Information Security Governance Flashcards
Security governance is supported by the documents
ISO/ICE 17799 (ISO 27002), British Standard 77 99 (ISO 27001), ISACA CobiT, NIST SP 800-55, 800-26, 800-12
Governance is the process by …
governments are selected, held accountable, monitored, and replaced.
Corporate governance is …
a set of relationships among the organization’s management, board, stakeholders.
Corporate governance provides …
objectives, means, and ability to monitoring
An effective security governance has four components:
1) Establish the responsibilities for each group of management and employees, 2) establish practical security policies and procedures backed by the authority, 3) ability to capture and provide meaningful information on program effectiveness, and 4) periodic analysis of the program.
Maturity level 1 of security program
Control objectives have been documented in a policy
Maturity level 2 of security program
Security control processes have been documented in procedures
Maturity level 3 of security program
Supporting procedures have been implemented.
Maturity level 4 of security program
Policies, procedures, and controls are tested and reviewed to ensure continued adequacy
Maturity level 5 of security program
Procedures and controls are fully integrated into the culture of the organization.
The information strategy must address three key concepts …
Identification, authentication, and authorization
Authorization shall follow two key elements …
Need to know and least privilege.
Effective security strategy requires at a minimum of five key elements …
Policies, procedures, authentication, authorization, and recovery plan.
An effective information security strategy requires four types of controls …
preventive, detective, containment, and recovery.
Business Continuity Planning, BCP, is a corporate requirement and must be integrated with
the IT Disaster Recovery Plan (DRP).
Business Continuity Plan (BCP) Purpose
Provide procedures for sustaining essential business operations while recovering from a significant disruption.
Business Recovery (Resumption) Plan (BRP) Purpose
Provide procedures for recovering business operations immediately following a disaster.
Continuity of Operations Plan (COOP) Purpose
Provide procedures and capabilities to sustain an organization’s essential, strategic functions at an alternate site for up to 30 days.
Crisis Communications Plan (CCP) Purpose
Provide procedures for disseminating status reports to personnel and the public.
Cyber Incident Response Plan (CIRP) Purpose
Provide strategies to detect, respond to, and limit the consequences of malicious cyber incidents.
Disaster Recovery Plan (DRP) Purpose
Provide detailed procedures to facilitate recovery of capabilities at an alternate site.

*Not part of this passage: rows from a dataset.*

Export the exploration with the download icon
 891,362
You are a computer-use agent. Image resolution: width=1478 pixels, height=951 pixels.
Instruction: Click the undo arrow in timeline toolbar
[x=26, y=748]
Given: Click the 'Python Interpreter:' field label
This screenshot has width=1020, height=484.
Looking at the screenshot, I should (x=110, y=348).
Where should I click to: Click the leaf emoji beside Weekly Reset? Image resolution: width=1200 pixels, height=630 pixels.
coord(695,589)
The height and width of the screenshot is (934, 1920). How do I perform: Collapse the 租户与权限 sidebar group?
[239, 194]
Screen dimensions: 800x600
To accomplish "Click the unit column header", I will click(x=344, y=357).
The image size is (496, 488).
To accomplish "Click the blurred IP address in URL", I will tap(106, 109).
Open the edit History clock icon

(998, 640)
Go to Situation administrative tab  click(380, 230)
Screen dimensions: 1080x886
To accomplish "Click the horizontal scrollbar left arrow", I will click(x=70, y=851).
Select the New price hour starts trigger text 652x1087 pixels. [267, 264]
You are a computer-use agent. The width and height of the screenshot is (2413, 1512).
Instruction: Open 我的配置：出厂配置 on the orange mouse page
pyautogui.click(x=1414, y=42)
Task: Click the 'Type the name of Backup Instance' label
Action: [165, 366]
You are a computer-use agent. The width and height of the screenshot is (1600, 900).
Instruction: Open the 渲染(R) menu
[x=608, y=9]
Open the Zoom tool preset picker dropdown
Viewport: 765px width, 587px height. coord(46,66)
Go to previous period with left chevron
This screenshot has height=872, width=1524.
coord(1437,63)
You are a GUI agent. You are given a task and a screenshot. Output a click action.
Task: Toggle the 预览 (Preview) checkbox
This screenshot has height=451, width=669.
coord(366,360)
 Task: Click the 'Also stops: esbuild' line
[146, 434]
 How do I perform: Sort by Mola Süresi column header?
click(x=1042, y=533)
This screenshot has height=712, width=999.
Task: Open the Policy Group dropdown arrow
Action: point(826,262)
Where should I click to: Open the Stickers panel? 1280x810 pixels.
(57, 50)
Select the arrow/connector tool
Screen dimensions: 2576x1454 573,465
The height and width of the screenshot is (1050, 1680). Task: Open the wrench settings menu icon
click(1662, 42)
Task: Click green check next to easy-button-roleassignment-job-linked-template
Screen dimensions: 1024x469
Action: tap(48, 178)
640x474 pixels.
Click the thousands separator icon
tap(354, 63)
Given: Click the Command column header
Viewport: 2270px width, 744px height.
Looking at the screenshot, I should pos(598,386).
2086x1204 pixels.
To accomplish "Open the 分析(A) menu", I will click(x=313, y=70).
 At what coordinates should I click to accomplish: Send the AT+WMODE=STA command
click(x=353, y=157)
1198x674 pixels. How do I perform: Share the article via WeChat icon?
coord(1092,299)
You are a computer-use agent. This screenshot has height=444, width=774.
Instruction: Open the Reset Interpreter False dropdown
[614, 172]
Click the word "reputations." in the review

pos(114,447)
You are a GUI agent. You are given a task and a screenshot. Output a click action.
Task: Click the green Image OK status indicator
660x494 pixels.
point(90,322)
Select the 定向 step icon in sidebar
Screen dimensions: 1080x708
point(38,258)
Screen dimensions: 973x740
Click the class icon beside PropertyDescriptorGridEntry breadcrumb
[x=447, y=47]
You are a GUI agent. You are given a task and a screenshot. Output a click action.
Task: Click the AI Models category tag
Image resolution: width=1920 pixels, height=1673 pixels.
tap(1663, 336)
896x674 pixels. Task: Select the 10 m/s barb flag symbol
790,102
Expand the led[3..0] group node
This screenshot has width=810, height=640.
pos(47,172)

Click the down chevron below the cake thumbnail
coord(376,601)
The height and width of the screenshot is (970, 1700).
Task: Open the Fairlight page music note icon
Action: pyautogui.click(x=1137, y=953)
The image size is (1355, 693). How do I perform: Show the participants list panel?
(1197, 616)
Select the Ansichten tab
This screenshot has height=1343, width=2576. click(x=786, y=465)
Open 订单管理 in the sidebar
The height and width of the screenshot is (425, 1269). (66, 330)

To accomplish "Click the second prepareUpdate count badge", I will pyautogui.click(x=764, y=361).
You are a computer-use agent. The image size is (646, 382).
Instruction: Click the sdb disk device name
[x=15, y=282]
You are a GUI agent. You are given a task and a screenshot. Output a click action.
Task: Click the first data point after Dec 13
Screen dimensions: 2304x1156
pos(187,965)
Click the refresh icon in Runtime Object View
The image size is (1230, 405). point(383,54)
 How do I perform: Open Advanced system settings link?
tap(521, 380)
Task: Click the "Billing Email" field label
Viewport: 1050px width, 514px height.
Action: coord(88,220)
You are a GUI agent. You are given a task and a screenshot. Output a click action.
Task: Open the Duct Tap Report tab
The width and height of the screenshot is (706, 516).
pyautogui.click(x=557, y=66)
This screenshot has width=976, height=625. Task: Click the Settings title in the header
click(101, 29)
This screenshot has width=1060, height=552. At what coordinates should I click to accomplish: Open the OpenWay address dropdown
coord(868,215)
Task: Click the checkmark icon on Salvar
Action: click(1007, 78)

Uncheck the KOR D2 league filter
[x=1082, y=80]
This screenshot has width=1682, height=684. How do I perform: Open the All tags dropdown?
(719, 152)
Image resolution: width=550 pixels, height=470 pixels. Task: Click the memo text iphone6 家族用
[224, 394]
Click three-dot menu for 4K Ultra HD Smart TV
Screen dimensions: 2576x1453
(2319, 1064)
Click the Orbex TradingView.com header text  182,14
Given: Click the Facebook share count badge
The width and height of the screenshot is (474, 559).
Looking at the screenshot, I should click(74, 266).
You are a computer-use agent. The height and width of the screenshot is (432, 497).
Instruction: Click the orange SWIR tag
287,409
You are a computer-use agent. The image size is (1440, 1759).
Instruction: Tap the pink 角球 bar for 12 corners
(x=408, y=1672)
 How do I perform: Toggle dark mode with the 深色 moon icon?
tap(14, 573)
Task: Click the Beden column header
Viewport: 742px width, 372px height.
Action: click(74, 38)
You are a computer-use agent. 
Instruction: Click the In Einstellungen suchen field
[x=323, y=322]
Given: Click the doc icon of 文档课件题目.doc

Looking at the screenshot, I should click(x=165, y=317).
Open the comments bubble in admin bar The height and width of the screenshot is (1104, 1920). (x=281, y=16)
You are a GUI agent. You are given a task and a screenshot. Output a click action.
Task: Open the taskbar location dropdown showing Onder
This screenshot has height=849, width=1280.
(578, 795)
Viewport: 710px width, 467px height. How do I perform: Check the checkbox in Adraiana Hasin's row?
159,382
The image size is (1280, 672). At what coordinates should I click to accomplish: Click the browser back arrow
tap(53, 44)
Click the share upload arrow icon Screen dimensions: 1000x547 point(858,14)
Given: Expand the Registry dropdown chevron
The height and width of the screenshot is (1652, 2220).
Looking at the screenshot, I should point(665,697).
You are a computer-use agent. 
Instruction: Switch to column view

Emergency Response Plan (ERP) Purpose
Provide coordinated procedures for minimizing loss of life or injury and protecting property damage in response to a physical threat.
Contingency Plans - which one of the scopes is IT-related?
BCP, CIRP, DRP, and ERP.
The cyber incident response plans include …
the normal day-to-day activities and when they have a need for recovery you need to have procedures in place to do them in a structured and formatted manner and not ad hoc.